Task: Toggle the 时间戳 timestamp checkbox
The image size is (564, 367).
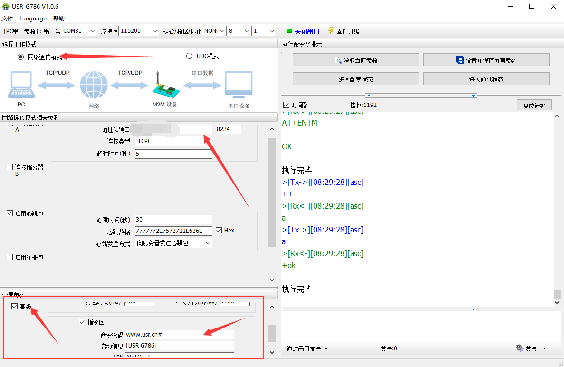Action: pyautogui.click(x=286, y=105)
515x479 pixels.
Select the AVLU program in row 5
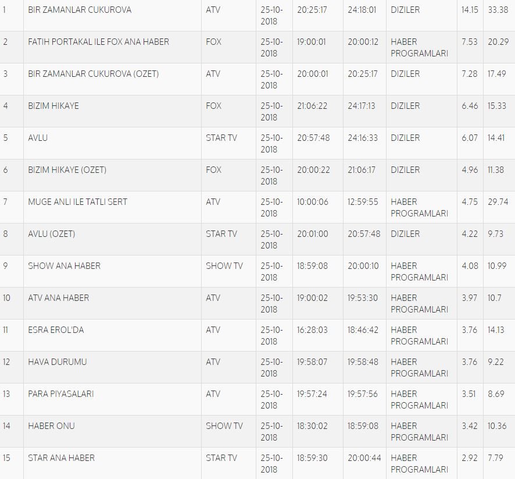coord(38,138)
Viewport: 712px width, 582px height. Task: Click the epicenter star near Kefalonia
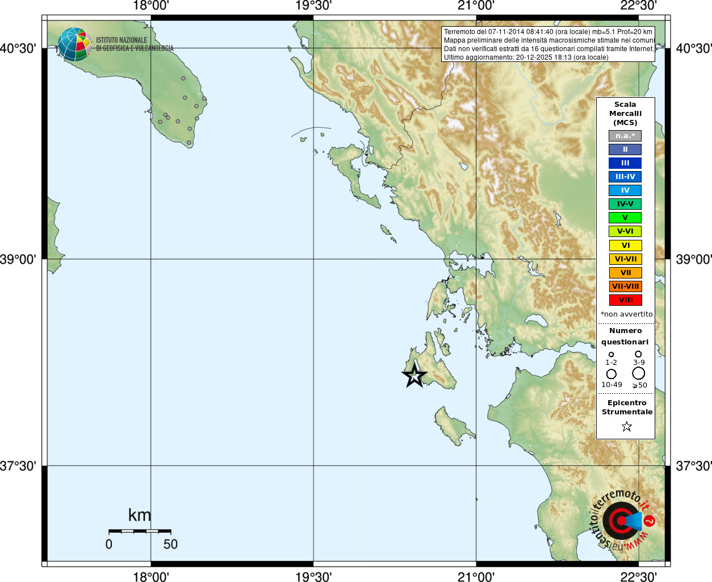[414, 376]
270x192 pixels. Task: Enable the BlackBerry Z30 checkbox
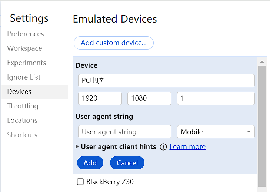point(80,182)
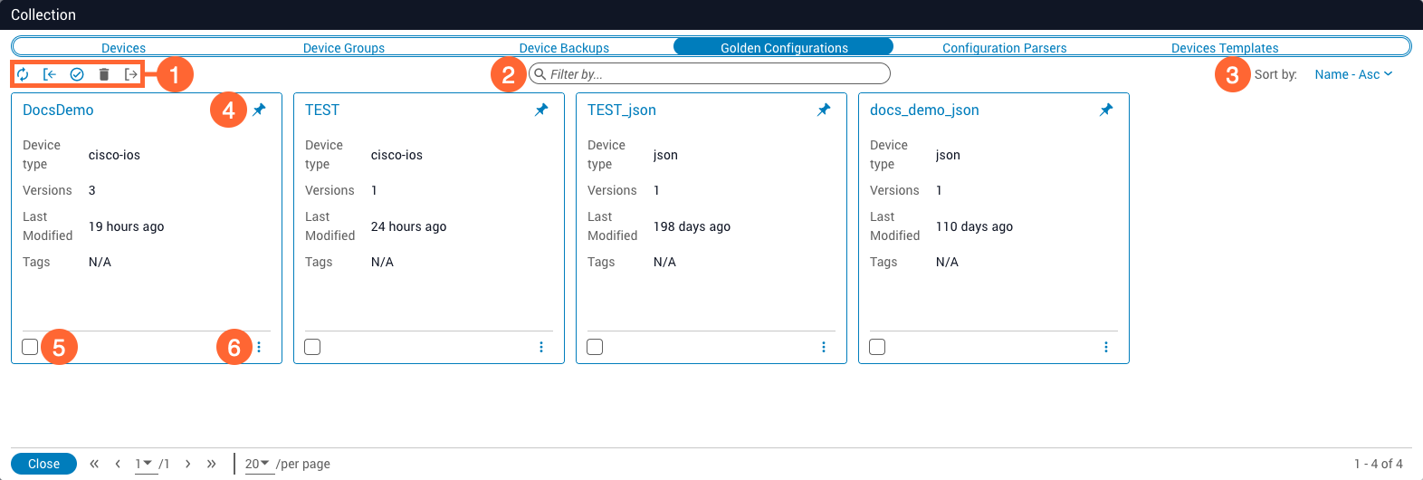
#####
What needs to be done: The expected output is an exact copy of the lines from the one with "270x192 pixels. Task: Enable" to the final line of the entries above, pictures excepted; please include both ends.

Solution for this exercise:
270x192 pixels. Task: Enable the BlackBerry Z30 checkbox
point(80,182)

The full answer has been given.